▸ TASK DESCRIPTION
Reproduce each entry below exactly, without omitting any.

▸ SOURCE DATA
Start of Block

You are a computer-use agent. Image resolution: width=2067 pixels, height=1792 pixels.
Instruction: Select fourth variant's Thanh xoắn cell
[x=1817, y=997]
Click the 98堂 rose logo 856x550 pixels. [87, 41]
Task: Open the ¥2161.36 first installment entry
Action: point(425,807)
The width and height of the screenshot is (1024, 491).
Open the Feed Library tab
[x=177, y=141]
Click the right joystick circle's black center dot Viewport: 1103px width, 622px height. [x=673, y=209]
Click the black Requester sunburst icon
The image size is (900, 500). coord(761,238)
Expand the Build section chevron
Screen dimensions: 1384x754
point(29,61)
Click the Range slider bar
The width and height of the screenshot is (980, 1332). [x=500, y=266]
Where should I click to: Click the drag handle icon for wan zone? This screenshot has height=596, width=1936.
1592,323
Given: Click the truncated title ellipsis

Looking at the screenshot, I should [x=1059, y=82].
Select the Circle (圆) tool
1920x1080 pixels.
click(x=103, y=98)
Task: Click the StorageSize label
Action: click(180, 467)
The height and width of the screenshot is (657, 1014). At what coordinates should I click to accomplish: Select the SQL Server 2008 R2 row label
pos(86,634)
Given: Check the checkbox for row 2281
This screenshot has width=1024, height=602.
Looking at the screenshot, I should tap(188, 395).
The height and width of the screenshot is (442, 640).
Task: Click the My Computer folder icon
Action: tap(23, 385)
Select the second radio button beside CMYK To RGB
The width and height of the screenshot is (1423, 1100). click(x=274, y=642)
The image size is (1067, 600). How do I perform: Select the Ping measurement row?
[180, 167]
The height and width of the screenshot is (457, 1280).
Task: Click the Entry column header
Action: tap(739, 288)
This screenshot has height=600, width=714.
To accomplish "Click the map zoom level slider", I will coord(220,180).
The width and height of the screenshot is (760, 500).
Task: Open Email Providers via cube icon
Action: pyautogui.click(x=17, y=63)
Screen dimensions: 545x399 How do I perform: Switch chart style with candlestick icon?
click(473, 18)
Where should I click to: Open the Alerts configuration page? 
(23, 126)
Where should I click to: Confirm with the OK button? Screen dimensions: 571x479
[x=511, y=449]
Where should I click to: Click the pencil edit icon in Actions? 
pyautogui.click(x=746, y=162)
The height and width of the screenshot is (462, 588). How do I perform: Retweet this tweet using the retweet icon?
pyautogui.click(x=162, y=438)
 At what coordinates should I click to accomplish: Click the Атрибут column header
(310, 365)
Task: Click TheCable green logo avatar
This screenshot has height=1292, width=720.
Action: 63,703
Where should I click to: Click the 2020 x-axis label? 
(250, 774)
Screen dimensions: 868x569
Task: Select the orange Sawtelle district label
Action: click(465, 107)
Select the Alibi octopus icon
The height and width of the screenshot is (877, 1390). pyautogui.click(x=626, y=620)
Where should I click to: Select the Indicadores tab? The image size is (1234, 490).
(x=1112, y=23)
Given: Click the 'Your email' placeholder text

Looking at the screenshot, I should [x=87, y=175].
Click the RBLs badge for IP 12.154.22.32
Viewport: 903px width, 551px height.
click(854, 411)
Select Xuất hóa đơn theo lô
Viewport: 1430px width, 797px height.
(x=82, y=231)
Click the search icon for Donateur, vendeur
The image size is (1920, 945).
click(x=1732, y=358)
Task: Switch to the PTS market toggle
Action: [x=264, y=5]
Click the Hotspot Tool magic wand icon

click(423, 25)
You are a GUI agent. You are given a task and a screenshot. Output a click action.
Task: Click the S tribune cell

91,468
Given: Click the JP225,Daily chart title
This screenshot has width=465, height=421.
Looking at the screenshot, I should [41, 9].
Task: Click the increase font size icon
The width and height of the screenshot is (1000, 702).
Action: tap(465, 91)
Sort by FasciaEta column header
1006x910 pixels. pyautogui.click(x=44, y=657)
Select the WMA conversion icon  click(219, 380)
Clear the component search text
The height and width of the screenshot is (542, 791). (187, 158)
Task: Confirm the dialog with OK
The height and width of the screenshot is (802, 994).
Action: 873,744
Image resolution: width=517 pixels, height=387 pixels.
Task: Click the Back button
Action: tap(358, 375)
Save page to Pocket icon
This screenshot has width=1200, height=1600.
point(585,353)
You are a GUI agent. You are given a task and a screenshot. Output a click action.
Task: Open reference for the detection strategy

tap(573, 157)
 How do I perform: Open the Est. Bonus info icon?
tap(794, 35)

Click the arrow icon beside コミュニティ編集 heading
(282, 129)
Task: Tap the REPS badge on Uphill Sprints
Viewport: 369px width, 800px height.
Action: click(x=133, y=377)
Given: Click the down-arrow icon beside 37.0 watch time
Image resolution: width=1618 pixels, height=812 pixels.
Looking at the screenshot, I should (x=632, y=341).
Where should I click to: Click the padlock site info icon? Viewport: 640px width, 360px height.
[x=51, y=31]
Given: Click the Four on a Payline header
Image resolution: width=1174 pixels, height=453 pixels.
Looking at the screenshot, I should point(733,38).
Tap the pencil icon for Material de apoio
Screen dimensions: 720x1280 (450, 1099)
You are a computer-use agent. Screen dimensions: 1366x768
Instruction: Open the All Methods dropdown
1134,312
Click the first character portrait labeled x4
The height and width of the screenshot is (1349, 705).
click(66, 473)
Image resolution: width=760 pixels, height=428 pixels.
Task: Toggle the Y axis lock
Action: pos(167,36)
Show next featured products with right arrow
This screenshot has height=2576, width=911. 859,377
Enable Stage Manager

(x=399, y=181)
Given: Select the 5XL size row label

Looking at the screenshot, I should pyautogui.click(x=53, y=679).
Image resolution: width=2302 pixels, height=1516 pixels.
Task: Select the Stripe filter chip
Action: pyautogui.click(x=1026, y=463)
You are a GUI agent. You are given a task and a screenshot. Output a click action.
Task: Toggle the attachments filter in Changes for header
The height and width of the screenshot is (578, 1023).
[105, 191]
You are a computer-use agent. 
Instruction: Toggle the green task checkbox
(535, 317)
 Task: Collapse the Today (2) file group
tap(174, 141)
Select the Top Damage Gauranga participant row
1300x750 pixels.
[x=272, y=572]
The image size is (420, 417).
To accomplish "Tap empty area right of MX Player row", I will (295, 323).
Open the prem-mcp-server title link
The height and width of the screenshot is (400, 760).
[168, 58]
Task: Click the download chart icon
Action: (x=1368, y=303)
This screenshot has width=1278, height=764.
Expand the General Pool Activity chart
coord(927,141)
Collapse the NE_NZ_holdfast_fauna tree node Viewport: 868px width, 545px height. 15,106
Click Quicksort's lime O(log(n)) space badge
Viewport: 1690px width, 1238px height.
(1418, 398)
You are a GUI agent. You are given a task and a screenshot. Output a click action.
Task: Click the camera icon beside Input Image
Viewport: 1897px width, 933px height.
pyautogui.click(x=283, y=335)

End of Block

▸ COMPLETED EXERCISE
You are a computer-use agent. Image resolution: width=2067 pixels, height=1792 pixels.
Instruction: Select fourth variant's Thanh xoắn cell
[x=1817, y=997]
Click the 98堂 rose logo 856x550 pixels. [87, 41]
Task: Open the ¥2161.36 first installment entry
Action: point(425,807)
The width and height of the screenshot is (1024, 491).
Open the Feed Library tab
[x=177, y=141]
Click the right joystick circle's black center dot Viewport: 1103px width, 622px height. [x=673, y=209]
Click the black Requester sunburst icon
The image size is (900, 500). coord(761,238)
Expand the Build section chevron
Screen dimensions: 1384x754
point(29,61)
Click the Range slider bar
The width and height of the screenshot is (980, 1332). [x=500, y=266]
Where should I click to: Click the drag handle icon for wan zone? This screenshot has height=596, width=1936.
1592,323
Given: Click the truncated title ellipsis

Looking at the screenshot, I should [x=1059, y=82].
Select the Circle (圆) tool
1920x1080 pixels.
click(x=103, y=98)
Task: Click the StorageSize label
Action: click(180, 467)
The height and width of the screenshot is (657, 1014). At what coordinates should I click to accomplish: Select the SQL Server 2008 R2 row label
pos(86,634)
Given: Check the checkbox for row 2281
This screenshot has width=1024, height=602.
Looking at the screenshot, I should tap(188, 395).
The height and width of the screenshot is (442, 640).
Task: Click the My Computer folder icon
Action: tap(23, 385)
Select the second radio button beside CMYK To RGB
The width and height of the screenshot is (1423, 1100). click(x=274, y=642)
The image size is (1067, 600). How do I perform: Select the Ping measurement row?
[180, 167]
The height and width of the screenshot is (457, 1280).
Task: Click the Entry column header
Action: tap(739, 288)
This screenshot has height=600, width=714.
To accomplish "Click the map zoom level slider", I will coord(220,180).
The width and height of the screenshot is (760, 500).
Task: Open Email Providers via cube icon
Action: pyautogui.click(x=17, y=63)
Screen dimensions: 545x399 How do I perform: Switch chart style with candlestick icon?
click(473, 18)
Where should I click to: Open the Alerts configuration page? 
(23, 126)
Where should I click to: Confirm with the OK button? Screen dimensions: 571x479
[x=511, y=449]
Where should I click to: Click the pencil edit icon in Actions? 
pyautogui.click(x=746, y=162)
The height and width of the screenshot is (462, 588). How do I perform: Retweet this tweet using the retweet icon?
pyautogui.click(x=162, y=438)
 At what coordinates should I click to accomplish: Click the Атрибут column header
(310, 365)
Task: Click TheCable green logo avatar
This screenshot has height=1292, width=720.
Action: 63,703
Where should I click to: Click the 2020 x-axis label? 
(250, 774)
Screen dimensions: 868x569
Task: Select the orange Sawtelle district label
Action: click(465, 107)
Select the Alibi octopus icon
The height and width of the screenshot is (877, 1390). pyautogui.click(x=626, y=620)
Where should I click to: Select the Indicadores tab? The image size is (1234, 490).
(x=1112, y=23)
Given: Click the 'Your email' placeholder text

Looking at the screenshot, I should [x=87, y=175].
Click the RBLs badge for IP 12.154.22.32
Viewport: 903px width, 551px height.
click(854, 411)
Select Xuất hóa đơn theo lô
Viewport: 1430px width, 797px height.
(x=82, y=231)
Click the search icon for Donateur, vendeur
The image size is (1920, 945).
click(x=1732, y=358)
Task: Switch to the PTS market toggle
Action: [x=264, y=5]
Click the Hotspot Tool magic wand icon

click(423, 25)
You are a GUI agent. You are given a task and a screenshot. Output a click action.
Task: Click the S tribune cell

91,468
Given: Click the JP225,Daily chart title
This screenshot has width=465, height=421.
Looking at the screenshot, I should [41, 9].
Task: Click the increase font size icon
The width and height of the screenshot is (1000, 702).
Action: tap(465, 91)
Sort by FasciaEta column header
1006x910 pixels. pyautogui.click(x=44, y=657)
Select the WMA conversion icon  click(219, 380)
Clear the component search text
The height and width of the screenshot is (542, 791). (187, 158)
Task: Confirm the dialog with OK
The height and width of the screenshot is (802, 994).
Action: 873,744
Image resolution: width=517 pixels, height=387 pixels.
Task: Click the Back button
Action: tap(358, 375)
Save page to Pocket icon
This screenshot has width=1200, height=1600.
point(585,353)
You are a GUI agent. You are given a task and a screenshot. Output a click action.
Task: Open reference for the detection strategy

tap(573, 157)
 How do I perform: Open the Est. Bonus info icon?
tap(794, 35)

Click the arrow icon beside コミュニティ編集 heading
(282, 129)
Task: Tap the REPS badge on Uphill Sprints
Viewport: 369px width, 800px height.
Action: click(x=133, y=377)
Given: Click the down-arrow icon beside 37.0 watch time
Image resolution: width=1618 pixels, height=812 pixels.
Looking at the screenshot, I should (x=632, y=341).
Where should I click to: Click the padlock site info icon? Viewport: 640px width, 360px height.
[x=51, y=31]
Given: Click the Four on a Payline header
Image resolution: width=1174 pixels, height=453 pixels.
Looking at the screenshot, I should point(733,38).
Tap the pencil icon for Material de apoio
Screen dimensions: 720x1280 (450, 1099)
You are a computer-use agent. Screen dimensions: 1366x768
Instruction: Open the All Methods dropdown
1134,312
Click the first character portrait labeled x4
The height and width of the screenshot is (1349, 705).
click(66, 473)
Image resolution: width=760 pixels, height=428 pixels.
Task: Toggle the Y axis lock
Action: pos(167,36)
Show next featured products with right arrow
This screenshot has height=2576, width=911. 859,377
Enable Stage Manager

(x=399, y=181)
Given: Select the 5XL size row label

Looking at the screenshot, I should pyautogui.click(x=53, y=679).
Image resolution: width=2302 pixels, height=1516 pixels.
Task: Select the Stripe filter chip
Action: pyautogui.click(x=1026, y=463)
You are a GUI agent. You are given a task and a screenshot. Output a click action.
Task: Toggle the attachments filter in Changes for header
The height and width of the screenshot is (578, 1023).
[105, 191]
You are a computer-use agent. 
Instruction: Toggle the green task checkbox
(535, 317)
 Task: Collapse the Today (2) file group
tap(174, 141)
Select the Top Damage Gauranga participant row
1300x750 pixels.
[x=272, y=572]
The image size is (420, 417).
To accomplish "Tap empty area right of MX Player row", I will (295, 323).
Open the prem-mcp-server title link
The height and width of the screenshot is (400, 760).
[168, 58]
Task: Click the download chart icon
Action: (x=1368, y=303)
This screenshot has width=1278, height=764.
Expand the General Pool Activity chart
coord(927,141)
Collapse the NE_NZ_holdfast_fauna tree node Viewport: 868px width, 545px height. 15,106
Click Quicksort's lime O(log(n)) space badge
Viewport: 1690px width, 1238px height.
(1418, 398)
You are a GUI agent. You are given a task and a screenshot. Output a click action.
Task: Click the camera icon beside Input Image
Viewport: 1897px width, 933px height.
pyautogui.click(x=283, y=335)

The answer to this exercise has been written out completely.